Khe however, told me (in a very nice way) that I should probably focus on developing the review habit with the app that I'm using currently (Things 3), and once it's been developed, then I can consider dabbling with another app. And he was absolutely right - I was falling into the trap of lusting after a new, shiny, complicated app, when actually the bottleneck in my productivity system is the habit formation.
3.Seek approval from your 5-years-older self
Imagine you've got a miniature version of yourself standing on your shoulder, but he's 5 years older. How would that person (5-years-older you) feel about how you've spent your time today? Would he be shaking his head? Or nodding in approval?
There are so many things I do each day that feel productive, but that really don't move the needle. Things like clearing my email inbox, or trying to reply to all my YouTube comments, or optimising videos in a way that really doesn't matter. Equally, there are plenty of things I don't do that I really should - taking care of my posture, eating healthily, learning how to cook, exercising regularly. This analogy of the tiny guy on my shoulder nodding or shaking his head really resonated with me, and will (I hope) go some way towards helping me look after my longer term interests.
4. Curiosity, Lightness and Self-Compassion
But when you're asking yourself whether 5-years-older-you would approve at what you've done today, ask the question with curiosity, lightness and self-compassion. Don't beat yourself up.

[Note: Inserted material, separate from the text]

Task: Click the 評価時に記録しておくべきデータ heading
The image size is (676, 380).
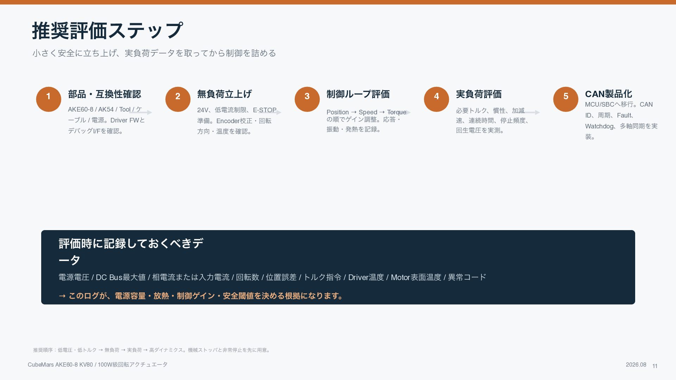Action: pos(131,252)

I'm quite a beat-myself-up sort of person. Not in a particularly mean way. More in a "you've only filmed 2 videos today instead of 10, you're a wasteman" sort of way. Maybe it's worth changing that self-talk to something more light and compassionate :)
Those were just some of the lessons that I learned from our session (aside from all the Notion-specific ones). I'll be thinking about them and trying to apply them to my life over the next few weeks. Maybe there's something in there that can help you too.
Have a great week!
This week on Not Overthinking
Not Overthinking is the weekly podcast hosted by me and my brother. If you enjoy these emails, you’ll hopefully like that too. You can listen on Apple Podcasts, Spotify, Google Podcasts, Stitcher, Castro (my favourite podcast app) or any other podcast app - just search for ‘Not Overthinking’.
In this episode, we talk about Ali's favourite thing - productivity - much to Taimur's joy! Or, more precisely, we talk through the structure and some of the key points from Ali's upcoming Skillshare class on productivity including Parkinson's law, the Pareto principle amongst other myths, laws and principles...
My Favourite Things this Week
1 - Podcast - I really enjoyed this episode of the Tim Ferriss show where he interviews Bob Iger, who was CEO of the Walt Disney Company for 15 years. Honestly, the phrase that came to mind as I was listening to it was "wow, this is delightful".
2 - YouTube Video - Another absolutely delightful (it's the only word to describe it) video that I watched this week was Tom Scott's "This video has 6,857,449 views". I'd highly recommend watching all of it through to the end. I genuinely teared up at the ending.
3 - Podcast - I also enjoyed this episode of the Knowledge Project, an interview with Jeff Hunter about Embracing Confusion. It starts off a bit slow, but had a lot of interesting takeaways about finding meaning and learning from our mistakes.
Quote of the Week
“THE SECRETS TO LIFE ARE HIDDEN BEHIND THE WORD ‘CLICHÉ.’” Shay recalled being on a specific bike ride during his rapid weight-loss period: “I remember exactly where I was. I thought to myself, ‘The secrets to life are hidden behind the word “cliché.”’ So any time you hear something that you think is a cliché, my tip to you is to perk your ears up and listen more carefully.”